I'm writing a story in which one of the main characters will develop cancer. I was thinking of going with leukemia. How early on can you see symptoms and let it go untreated but still be curable? What are the most common symptoms? Any details would be greatly appreciated.

3 Answers

  • ?
    Lv 4
    1 decade ago
    Favorite Answer

    Depends whether your character is a child or adult. There are many different types of leukemia, not just 4 by the way.

    The most common type in childhood is Acute Lymphocytic Leukemia and this is probably the most easily treatable so if you want your character to live this might be the best bet. However acute leukemias progress much more quickly than chronic types, so if you want a good delay before symptoms appear and treatment is sought then you might want to go with Chronic Lymphocytic Leukemia. The problem though is that CLL and CML affect mainly adults, it is quite rare in children so may appear less believable if your character is a child.

    If your main character is an adult then the chronic leukemias are the most common, Chronic Myelocytic Leukemia and Chronic Lymphocytic Leukemia for example. There can often be delays in recognising symptoms and seeking treatment, and this disease may go on for years but often it changes into an acute leukemia and the patient suddenly declines and often dies.

    Symptoms are many and varied but may include night sweats, fatigue, recurrent infections, headache, easy bruising, joint pains, swollen lymph nodes, unexpected weight loss and swelling of the abdomen from an enlarged spleen.

    There's so much information, but I hope that helps. You can google these diseases yourself to find out more info.

    Good luck with your story.

    Source(s): Medical scientist
  • 1 decade ago

    A diagnosis of leukemia can be devastating — especially for the family of a newly diagnosed child. Remember that no matter what your concerns or prognosis, you're not alone. The road ahead may not be easy, but these strategies and resources may make it easier:

    Know what to expect. If you or your child is diagnosed with leukemia, find out everything you can about the type, the stage, the treatment options and their side effects. The more you know, the more thoughtful you can be in your decisions. In addition to talking with your doctor, seek out information from reliable sources such as the National Cancer Institute, the American Cancer Society, and the Leukemia & Lymphoma Society.

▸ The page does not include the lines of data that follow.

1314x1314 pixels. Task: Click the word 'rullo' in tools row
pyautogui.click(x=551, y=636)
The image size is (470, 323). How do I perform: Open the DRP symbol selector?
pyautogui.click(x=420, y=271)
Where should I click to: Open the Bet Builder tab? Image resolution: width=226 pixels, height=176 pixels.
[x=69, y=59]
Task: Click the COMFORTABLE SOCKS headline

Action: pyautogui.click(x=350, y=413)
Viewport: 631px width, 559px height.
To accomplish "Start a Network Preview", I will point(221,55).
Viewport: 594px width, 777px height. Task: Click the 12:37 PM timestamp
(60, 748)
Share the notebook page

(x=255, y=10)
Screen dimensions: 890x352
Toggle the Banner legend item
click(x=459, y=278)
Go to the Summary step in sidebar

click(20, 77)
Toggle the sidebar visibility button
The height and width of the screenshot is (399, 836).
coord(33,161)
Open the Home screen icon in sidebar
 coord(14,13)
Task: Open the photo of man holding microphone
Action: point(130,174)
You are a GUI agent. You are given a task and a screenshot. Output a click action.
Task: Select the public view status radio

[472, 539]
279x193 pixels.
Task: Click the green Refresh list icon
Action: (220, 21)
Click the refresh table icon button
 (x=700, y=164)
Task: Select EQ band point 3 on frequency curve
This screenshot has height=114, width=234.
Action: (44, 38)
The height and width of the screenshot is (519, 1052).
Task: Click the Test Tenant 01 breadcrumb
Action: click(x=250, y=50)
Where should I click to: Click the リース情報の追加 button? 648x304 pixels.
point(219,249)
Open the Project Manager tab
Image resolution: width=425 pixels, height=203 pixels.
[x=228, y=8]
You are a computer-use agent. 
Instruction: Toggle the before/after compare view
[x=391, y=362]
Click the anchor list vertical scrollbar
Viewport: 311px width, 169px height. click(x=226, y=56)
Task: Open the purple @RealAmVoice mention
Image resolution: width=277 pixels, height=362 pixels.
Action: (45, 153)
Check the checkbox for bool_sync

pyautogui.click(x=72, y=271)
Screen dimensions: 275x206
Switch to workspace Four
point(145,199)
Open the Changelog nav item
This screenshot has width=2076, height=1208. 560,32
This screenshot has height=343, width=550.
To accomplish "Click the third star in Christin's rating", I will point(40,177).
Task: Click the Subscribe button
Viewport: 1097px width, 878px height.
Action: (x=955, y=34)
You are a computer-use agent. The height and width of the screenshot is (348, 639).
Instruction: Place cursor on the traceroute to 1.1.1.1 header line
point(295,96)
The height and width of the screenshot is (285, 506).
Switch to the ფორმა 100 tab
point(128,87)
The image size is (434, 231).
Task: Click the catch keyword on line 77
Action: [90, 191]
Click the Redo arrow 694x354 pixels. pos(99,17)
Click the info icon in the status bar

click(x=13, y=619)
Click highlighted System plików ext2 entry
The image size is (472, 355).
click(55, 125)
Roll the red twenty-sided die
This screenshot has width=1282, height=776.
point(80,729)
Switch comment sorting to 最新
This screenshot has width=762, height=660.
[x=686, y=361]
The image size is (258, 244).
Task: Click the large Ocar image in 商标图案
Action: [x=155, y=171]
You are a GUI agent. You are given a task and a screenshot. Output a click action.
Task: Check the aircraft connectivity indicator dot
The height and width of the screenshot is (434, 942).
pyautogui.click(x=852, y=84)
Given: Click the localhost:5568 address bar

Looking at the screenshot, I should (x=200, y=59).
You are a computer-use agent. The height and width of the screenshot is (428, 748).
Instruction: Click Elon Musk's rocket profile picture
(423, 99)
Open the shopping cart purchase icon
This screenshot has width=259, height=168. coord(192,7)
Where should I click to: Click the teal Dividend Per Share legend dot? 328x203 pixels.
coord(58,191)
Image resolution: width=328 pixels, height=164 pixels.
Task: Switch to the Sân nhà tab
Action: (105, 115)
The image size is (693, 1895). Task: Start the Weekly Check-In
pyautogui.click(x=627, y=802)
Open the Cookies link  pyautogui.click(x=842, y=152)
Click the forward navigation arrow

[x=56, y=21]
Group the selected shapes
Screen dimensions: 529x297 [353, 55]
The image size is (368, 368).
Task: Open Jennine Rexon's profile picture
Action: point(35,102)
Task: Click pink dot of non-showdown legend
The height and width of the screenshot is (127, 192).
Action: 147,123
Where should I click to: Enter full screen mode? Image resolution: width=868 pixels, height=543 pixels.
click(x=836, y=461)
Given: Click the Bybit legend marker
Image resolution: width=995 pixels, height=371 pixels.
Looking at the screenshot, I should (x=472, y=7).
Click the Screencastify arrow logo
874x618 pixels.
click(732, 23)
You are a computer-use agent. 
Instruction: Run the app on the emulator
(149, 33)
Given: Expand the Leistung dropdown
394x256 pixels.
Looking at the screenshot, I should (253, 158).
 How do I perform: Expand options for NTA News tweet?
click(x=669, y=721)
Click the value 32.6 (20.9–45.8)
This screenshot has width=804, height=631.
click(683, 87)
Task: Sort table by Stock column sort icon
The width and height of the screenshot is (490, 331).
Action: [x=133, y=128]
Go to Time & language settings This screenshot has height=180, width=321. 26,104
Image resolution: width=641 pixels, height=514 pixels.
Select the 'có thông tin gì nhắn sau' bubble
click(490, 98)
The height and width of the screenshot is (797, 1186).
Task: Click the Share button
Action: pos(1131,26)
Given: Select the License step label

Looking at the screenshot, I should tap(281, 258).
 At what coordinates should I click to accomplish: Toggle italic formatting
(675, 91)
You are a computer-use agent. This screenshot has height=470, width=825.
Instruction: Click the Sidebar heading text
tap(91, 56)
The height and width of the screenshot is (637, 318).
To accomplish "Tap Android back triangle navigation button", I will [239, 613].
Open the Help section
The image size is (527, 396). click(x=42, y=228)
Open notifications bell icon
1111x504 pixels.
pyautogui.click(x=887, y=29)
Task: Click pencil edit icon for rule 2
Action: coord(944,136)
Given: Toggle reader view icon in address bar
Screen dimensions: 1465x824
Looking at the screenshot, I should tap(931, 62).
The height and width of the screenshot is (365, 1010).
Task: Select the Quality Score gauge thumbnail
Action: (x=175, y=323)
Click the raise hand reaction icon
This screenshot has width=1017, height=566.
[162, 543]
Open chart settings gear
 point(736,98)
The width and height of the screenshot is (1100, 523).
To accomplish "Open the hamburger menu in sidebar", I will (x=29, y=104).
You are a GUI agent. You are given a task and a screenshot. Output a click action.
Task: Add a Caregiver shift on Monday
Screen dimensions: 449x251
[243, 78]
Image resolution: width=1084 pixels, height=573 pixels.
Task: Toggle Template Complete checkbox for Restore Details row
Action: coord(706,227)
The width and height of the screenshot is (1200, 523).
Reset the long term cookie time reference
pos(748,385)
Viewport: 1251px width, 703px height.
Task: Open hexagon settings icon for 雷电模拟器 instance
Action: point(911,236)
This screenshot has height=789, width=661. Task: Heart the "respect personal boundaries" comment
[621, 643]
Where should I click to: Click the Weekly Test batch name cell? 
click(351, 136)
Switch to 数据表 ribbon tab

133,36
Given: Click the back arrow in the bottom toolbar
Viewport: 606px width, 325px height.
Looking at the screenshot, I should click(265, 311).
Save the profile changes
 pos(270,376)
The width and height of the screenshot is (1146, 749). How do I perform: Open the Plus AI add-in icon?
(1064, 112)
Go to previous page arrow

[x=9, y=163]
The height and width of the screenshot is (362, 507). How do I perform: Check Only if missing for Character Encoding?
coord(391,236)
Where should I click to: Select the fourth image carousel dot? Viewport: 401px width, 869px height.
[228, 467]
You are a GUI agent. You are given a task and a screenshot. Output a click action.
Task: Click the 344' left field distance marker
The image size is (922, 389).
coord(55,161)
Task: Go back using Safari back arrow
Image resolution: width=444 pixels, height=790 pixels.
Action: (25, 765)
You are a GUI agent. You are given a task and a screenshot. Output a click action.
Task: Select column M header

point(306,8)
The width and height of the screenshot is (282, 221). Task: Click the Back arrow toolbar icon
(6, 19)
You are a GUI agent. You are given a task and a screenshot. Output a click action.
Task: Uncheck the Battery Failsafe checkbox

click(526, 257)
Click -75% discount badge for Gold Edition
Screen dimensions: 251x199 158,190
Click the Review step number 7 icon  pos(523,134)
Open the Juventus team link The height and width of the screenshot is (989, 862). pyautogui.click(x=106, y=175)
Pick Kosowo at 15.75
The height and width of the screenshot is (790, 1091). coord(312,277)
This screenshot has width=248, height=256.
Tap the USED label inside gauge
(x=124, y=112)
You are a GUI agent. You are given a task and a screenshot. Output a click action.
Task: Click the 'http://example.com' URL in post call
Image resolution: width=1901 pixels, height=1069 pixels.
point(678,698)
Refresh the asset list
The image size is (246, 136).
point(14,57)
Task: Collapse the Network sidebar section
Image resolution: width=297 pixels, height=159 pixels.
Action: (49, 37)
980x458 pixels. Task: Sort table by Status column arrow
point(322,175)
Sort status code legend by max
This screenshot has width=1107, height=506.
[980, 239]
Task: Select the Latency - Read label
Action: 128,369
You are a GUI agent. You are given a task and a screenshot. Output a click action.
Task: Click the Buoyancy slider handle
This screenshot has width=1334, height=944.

    Be proactive. Although you may feel tired and discouraged, don't let others — including your family or your doctor — make important decisions for you. Take an active role in your treatment.

    Maintain a strong support system. Having a support system and a positive attitude can help you cope with the issues, pain and anxieties that might occur. The concern and understanding of a formal support group or others coping with cancer can be especially helpful. Although support groups aren't for everyone, they can be a good source for practical information. You may also find you develop deep and lasting bonds with people who are going through the same things you are.

    Set reasonable goals. Having goals helps you feel in control and can give you a sense of purpose. But don't choose goals you can't possibly reach. You may not be able to work a 40-hour week, for example, but you may be able to work at least part time. In fact, many people find that continuing to work can be helpful.

    Take time for yourself. Eating well, relaxing and getting enough rest can help combat the stress and fatigue of cancer. Also, plan ahead for the downtimes when you may need to rest more or limit what you do.

    Stay active. Having cancer doesn't mean you have to stop doing the things you enjoy or normally do. For the most part, if you feel well enough to do something, go ahead and do it. It's important to stay involved as much as you can.

  • 4 years ago

    Leukemia once was an almost certain death sentence many years ago but advances in treatment have meant a better prognosis in many cases today. I think age and type of leukemia are also important factors in whether it is curable. My cousin was just 5 years old when she was diagnosed with leukemia & underwent grueling rounds of chemo & almost died from the treatment. Today she is healthy and a 30 year old with children of her own! She's a miracle.